> _What you have to do_: Scan the listing below. Copy each line that contains "Transvahan".

> _Given records_:
= Beginning of Section =

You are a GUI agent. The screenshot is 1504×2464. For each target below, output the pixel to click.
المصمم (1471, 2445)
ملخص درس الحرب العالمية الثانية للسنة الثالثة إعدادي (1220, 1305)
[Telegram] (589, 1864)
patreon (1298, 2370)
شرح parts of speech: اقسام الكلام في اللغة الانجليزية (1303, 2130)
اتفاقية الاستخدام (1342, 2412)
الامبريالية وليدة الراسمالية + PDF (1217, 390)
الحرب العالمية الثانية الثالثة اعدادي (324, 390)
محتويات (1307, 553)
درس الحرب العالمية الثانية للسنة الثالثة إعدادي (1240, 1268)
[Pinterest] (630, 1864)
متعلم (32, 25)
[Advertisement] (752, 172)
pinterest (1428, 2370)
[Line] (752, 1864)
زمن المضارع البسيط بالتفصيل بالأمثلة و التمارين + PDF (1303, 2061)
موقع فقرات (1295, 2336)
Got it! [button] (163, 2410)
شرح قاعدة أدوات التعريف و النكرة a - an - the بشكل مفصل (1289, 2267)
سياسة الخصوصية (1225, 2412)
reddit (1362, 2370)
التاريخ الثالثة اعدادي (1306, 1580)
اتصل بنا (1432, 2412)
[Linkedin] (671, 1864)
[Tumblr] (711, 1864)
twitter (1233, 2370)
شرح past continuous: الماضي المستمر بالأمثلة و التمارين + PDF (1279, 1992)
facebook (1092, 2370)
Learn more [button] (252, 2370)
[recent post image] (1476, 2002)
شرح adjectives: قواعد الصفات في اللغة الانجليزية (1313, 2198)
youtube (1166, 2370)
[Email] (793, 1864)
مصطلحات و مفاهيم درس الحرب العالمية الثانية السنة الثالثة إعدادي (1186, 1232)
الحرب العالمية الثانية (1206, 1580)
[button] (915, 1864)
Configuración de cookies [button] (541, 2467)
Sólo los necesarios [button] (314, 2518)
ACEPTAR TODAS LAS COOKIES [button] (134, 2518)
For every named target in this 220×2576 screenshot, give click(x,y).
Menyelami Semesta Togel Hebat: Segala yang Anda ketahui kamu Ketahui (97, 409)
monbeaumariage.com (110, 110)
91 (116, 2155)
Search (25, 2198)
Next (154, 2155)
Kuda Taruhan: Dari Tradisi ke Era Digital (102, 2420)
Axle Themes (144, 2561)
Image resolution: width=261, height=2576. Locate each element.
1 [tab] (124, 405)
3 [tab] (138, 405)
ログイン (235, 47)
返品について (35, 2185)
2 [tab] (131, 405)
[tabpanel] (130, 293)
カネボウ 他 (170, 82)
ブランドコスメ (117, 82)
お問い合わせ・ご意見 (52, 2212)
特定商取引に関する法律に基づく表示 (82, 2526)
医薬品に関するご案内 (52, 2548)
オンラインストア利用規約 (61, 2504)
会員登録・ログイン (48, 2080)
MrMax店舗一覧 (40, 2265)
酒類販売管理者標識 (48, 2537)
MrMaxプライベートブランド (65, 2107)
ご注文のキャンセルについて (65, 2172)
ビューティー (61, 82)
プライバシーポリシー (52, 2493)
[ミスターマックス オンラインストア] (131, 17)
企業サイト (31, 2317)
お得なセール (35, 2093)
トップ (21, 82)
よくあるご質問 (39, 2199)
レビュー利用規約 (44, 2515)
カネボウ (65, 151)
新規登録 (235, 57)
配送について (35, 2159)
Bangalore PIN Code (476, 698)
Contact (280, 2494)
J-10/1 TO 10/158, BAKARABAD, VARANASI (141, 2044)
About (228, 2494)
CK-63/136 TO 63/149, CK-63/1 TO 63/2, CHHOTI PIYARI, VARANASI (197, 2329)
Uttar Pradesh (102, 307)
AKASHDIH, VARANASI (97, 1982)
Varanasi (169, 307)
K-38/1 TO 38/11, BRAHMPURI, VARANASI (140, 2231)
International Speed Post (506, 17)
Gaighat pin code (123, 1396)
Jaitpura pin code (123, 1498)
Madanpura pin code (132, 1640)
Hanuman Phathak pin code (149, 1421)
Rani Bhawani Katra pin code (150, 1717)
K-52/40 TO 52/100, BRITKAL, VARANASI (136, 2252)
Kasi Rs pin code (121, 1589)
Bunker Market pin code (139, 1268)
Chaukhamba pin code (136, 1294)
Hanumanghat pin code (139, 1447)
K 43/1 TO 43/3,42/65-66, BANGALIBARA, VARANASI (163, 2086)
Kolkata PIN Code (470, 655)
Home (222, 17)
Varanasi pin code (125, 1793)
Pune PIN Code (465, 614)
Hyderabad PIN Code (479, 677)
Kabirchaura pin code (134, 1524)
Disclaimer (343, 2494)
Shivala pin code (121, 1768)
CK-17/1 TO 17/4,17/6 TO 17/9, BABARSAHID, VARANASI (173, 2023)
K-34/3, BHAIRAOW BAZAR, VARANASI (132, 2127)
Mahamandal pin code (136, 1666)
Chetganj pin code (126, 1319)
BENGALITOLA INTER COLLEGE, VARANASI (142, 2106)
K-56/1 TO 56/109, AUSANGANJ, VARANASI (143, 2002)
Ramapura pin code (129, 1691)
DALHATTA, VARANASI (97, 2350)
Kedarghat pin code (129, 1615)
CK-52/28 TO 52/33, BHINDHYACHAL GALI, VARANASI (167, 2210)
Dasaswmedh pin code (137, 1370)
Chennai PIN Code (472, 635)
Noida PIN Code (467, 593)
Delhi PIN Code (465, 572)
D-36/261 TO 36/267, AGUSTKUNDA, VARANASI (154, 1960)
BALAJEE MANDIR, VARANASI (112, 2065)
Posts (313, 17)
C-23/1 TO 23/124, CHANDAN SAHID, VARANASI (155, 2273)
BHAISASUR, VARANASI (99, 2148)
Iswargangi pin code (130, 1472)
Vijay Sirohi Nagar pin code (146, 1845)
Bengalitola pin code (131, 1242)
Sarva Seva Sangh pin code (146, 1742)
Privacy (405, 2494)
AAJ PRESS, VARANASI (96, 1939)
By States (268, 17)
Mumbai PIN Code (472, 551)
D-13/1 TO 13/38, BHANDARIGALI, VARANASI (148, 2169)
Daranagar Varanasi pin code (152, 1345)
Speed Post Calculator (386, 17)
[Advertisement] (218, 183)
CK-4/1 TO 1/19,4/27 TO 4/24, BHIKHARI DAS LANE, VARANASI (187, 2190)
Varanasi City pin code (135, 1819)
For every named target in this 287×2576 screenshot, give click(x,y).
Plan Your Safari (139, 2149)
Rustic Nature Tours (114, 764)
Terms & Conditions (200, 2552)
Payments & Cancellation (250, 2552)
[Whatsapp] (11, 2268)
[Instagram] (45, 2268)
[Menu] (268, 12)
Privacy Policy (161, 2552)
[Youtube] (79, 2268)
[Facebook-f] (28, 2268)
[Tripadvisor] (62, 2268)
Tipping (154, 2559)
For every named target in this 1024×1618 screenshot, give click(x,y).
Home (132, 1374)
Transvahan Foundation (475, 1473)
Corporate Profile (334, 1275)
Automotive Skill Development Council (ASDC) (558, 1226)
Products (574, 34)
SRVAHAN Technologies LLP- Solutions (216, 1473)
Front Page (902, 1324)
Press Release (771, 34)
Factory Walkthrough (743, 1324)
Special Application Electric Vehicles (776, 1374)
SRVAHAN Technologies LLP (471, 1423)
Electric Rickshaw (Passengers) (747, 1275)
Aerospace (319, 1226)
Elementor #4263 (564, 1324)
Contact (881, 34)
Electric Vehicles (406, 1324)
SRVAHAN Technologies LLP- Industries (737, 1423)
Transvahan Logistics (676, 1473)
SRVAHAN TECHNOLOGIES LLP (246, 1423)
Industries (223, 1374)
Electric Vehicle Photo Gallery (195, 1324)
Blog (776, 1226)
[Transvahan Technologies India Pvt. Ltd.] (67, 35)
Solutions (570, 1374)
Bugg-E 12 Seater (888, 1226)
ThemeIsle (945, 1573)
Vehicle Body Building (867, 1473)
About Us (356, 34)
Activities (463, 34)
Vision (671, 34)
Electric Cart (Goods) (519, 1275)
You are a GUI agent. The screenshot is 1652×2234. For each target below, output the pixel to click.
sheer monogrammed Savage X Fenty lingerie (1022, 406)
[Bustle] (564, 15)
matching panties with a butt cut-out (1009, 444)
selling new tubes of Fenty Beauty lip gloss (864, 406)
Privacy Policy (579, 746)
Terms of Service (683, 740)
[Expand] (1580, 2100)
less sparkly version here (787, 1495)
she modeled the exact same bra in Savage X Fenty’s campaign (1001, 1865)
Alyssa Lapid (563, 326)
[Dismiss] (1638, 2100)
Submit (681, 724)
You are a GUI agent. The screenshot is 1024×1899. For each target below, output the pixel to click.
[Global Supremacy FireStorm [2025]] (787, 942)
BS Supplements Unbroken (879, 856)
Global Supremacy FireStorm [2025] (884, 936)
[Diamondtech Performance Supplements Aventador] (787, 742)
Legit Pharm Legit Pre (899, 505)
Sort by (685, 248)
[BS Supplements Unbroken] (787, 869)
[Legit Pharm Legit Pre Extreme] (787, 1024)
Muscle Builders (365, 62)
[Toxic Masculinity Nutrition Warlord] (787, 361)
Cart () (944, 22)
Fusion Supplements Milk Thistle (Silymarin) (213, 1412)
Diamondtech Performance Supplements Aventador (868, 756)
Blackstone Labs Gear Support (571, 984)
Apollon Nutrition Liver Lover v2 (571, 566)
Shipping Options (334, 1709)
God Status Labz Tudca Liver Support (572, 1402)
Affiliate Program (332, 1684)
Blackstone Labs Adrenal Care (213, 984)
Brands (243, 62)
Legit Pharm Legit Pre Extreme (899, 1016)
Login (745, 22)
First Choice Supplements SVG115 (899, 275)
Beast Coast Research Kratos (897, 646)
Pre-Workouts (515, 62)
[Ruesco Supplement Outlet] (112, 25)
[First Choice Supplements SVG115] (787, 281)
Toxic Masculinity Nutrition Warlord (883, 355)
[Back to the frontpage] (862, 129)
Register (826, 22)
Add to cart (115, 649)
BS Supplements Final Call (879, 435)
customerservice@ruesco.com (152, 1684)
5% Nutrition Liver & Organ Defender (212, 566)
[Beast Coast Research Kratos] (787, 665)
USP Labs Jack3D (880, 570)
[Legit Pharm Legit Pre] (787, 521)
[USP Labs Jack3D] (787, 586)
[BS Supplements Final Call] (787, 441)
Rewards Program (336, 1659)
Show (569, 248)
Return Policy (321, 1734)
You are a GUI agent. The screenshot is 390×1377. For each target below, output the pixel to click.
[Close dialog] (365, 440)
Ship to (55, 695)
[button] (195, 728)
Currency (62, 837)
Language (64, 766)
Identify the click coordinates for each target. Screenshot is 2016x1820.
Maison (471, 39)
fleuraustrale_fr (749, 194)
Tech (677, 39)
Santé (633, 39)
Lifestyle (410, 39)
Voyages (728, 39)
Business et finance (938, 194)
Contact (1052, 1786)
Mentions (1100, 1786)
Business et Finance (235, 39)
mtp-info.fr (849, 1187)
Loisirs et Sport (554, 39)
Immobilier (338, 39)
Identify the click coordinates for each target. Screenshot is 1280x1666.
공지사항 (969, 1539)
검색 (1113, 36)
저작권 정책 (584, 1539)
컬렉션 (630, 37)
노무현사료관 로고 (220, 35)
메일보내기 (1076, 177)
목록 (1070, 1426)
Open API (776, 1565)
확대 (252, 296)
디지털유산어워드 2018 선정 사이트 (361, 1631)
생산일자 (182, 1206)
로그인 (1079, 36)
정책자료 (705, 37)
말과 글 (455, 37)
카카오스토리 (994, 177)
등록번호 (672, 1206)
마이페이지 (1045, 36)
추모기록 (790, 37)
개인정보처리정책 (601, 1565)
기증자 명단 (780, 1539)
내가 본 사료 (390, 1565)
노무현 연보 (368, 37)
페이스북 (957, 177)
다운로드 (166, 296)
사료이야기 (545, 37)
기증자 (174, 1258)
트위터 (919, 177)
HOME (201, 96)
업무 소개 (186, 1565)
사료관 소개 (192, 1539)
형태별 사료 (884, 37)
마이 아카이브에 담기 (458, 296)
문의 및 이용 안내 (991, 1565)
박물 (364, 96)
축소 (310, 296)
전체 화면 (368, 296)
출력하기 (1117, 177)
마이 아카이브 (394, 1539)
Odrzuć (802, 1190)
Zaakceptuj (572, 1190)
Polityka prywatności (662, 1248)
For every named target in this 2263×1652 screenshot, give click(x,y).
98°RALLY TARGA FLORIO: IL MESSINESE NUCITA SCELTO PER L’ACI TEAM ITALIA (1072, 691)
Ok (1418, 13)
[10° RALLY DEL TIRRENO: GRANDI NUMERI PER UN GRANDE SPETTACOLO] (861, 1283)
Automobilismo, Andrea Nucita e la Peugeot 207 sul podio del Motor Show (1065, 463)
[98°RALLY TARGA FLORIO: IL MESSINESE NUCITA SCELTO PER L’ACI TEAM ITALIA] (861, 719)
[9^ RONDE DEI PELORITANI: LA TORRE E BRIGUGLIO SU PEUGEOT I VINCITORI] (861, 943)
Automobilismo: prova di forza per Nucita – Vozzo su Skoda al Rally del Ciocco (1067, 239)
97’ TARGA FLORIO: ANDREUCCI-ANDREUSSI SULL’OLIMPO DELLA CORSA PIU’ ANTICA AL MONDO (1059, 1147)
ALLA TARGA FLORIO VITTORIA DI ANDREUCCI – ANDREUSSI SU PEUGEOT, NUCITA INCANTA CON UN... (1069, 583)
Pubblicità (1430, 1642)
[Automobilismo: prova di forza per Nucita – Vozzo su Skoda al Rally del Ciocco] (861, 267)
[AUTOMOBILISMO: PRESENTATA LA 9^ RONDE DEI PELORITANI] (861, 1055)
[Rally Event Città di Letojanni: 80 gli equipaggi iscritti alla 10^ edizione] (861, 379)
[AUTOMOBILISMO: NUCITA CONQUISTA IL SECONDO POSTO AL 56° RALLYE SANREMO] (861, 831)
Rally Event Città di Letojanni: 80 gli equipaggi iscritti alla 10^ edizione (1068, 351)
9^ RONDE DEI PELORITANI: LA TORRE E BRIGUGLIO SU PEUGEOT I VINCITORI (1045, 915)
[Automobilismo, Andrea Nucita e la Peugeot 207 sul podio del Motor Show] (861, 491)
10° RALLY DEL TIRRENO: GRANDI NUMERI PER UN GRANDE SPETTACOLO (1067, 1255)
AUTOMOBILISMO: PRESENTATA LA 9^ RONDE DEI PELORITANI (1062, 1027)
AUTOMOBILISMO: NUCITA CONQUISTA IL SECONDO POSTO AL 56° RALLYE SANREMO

= End of Section =

> _The answer_:
Transvahan Foundation (475, 1473)
Transvahan Logistics (676, 1473)
[Transvahan Technologies India Pvt. Ltd.] (67, 35)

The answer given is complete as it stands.